Related to this has been the collapse and sidelining of any form of Cabinet government – once the key forum of decision making. Not only that, any real sense of ministerial responsibility has long been abandoned. There is the shameless pork barrel politics of Jenrick and Sunak above; and the fact that ministers found to have broken the rules, such as Priti Patel on the ministerial code and Matt Hancock on the law, can remain in office and act with impunity.
Alongside this sad state the codes and practices of central government have become tainted and distorted by the actions of outsourcers, consultants and crony capitalism, with the crisis of COVID being used as cover for a multi-billion pound plundering of public monies. Johnson has taken this to new levels of maladministration, but the descent began under Blair and Thatcher.

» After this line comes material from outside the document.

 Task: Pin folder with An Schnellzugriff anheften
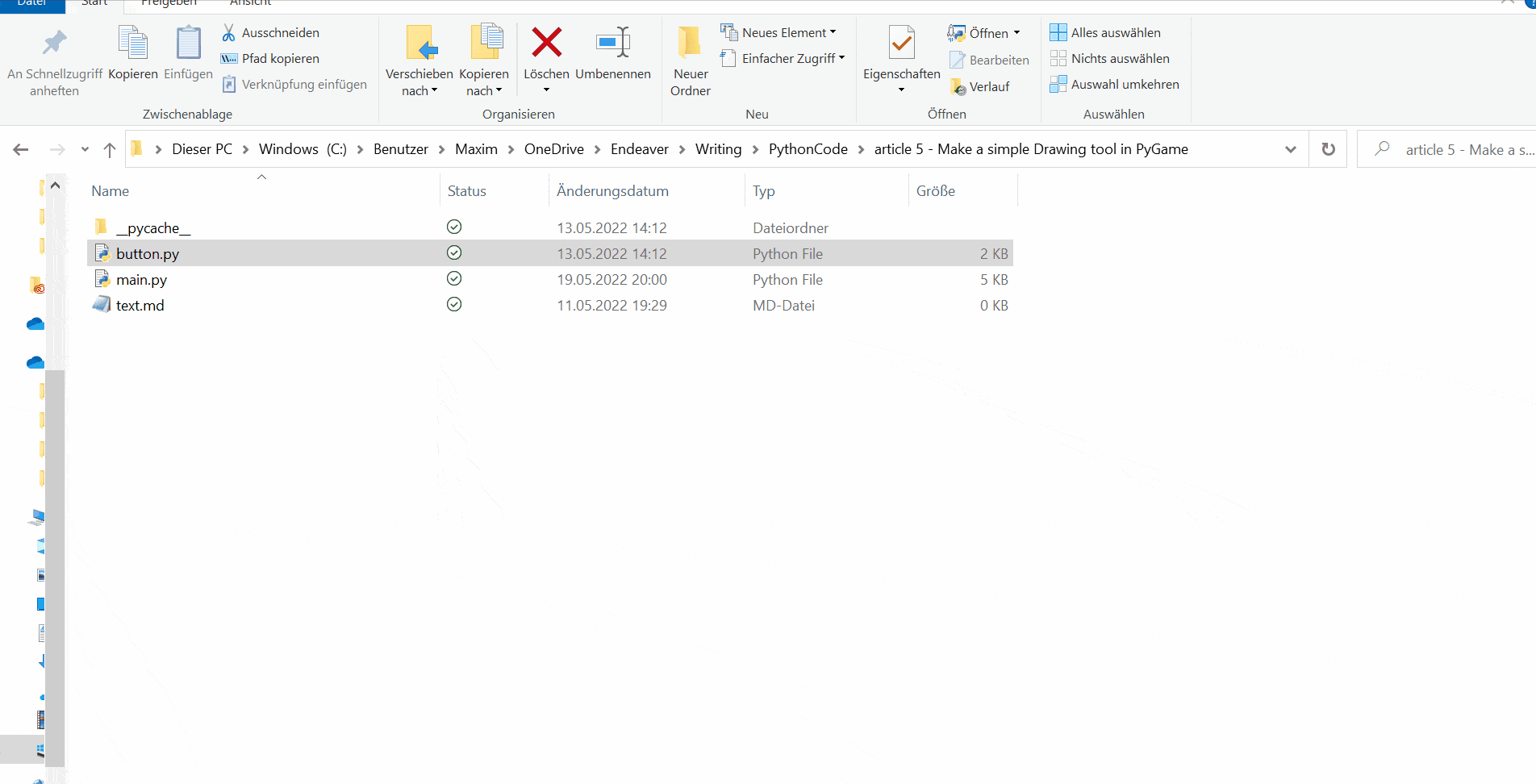point(53,60)
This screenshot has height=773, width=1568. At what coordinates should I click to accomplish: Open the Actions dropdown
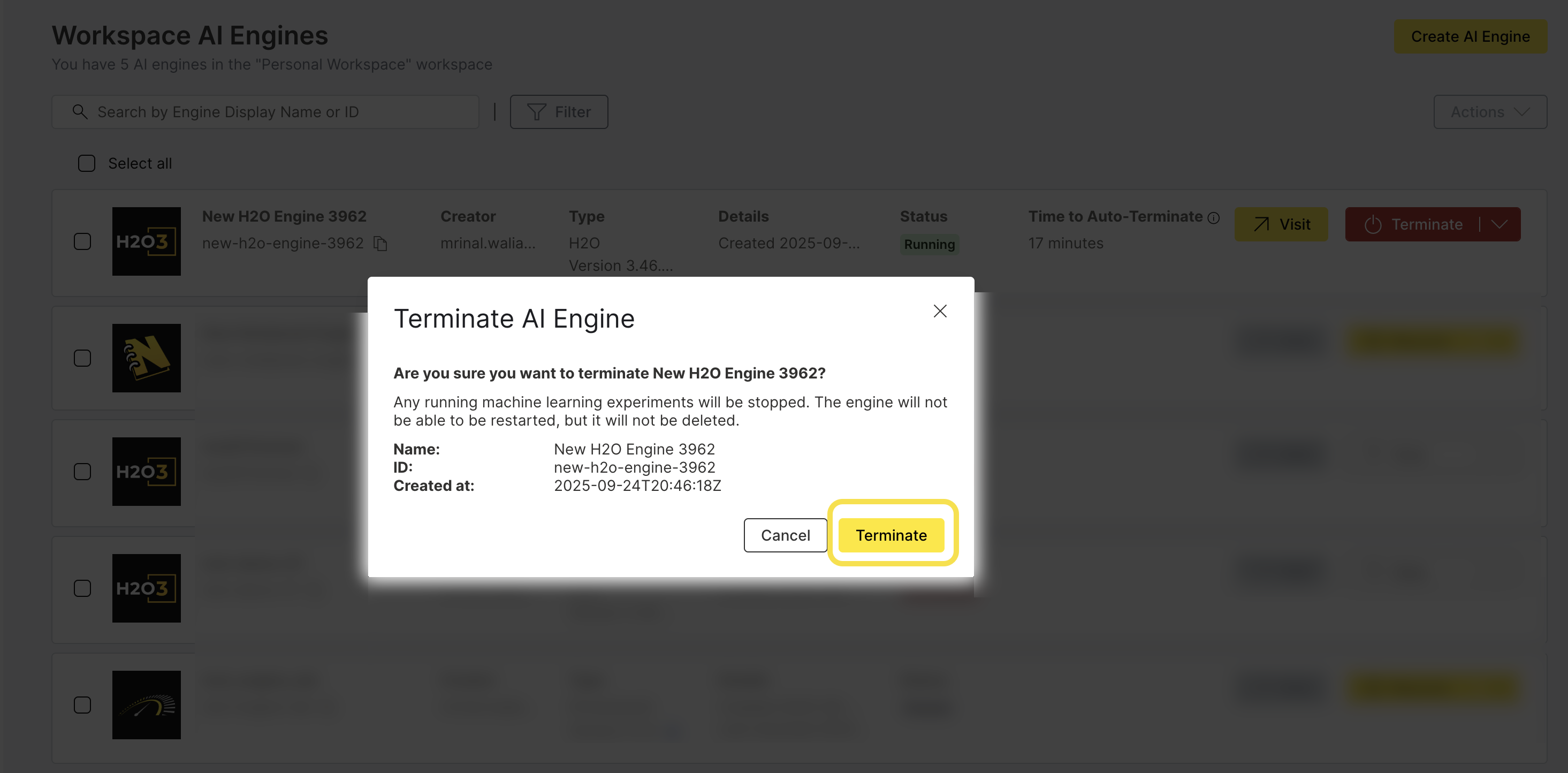1489,111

Meanwhile, the Tory Party, diminished of resources from its aging membership, has increasingly become reliant for monies on the dark side of finance capitalism – and even more dangerously the monies of Russian and other foreign oligarchs, all of which reinforces crony capitalism and government been seen as a practice by and for the uber-rich. Peter Geoghegan charted the rise of dark monies in his book Democracy for Sale and believes that “British politics has become Americanised through dark money, dirty politics and media manipulation” and that this has accelerated massively under Johnson, with Dominic Cummings a symptom of this not a cause.
What implications are there for Scotland today?
Anyone with a care for democracy and the standards of public life will look at this aghast. From Scotland it looks even worse as most Scots did not vote for this Tory Government. Yet Scottish independence supporters have to be careful not to be completely cavalier, and to assume automatically that they have the complete moral high ground.
Some independence supporters have in recent weeks advanced the argument that there is no need to get worried about ‘gaming’ the Scottish Parliament electoral system to produce an inflated pro-independence majority. Claiming that such is the rotten, decaying nature of Westminster that all bets are off about what actions Scottish pro-independence politicians should take. This is an awful argument and politics – both indefensible and likely to be counter-productive.
Scotland needs further democracy and desperately needs a higher bar about ethics and standards in public life than just aspiring to be better than Westminster. Just because UK politics have sunk so low, does not give us carte blanche to do anything we like and still think we are more democratic and progressive.
After the controversies of recent years, including the bitter division between Alex Salmond and Nicola Sturgeon, Scotland urgently needs to think about how we do democracy and accountability. We need a strengthened Scottish Parliament and a politics which can hold executive power to account. We have to rethink the committee system of the Parliament and how to make them more robust and independent, particularly in light of the shambles of the Holyrood inquiry, but also looking back at 22 years of experience. And on a wider frame, we need to look at how we do public accountability and aid further democratisation throughout public life.
Britain is undoubtedly broken – but the case for Scottish self-government and its principled, moral and progressive characteristics is only strengthened and obvious to people if it is lived, embodied and advanced every day. And in this the cause of democratising Scotland has hopefully barely begun.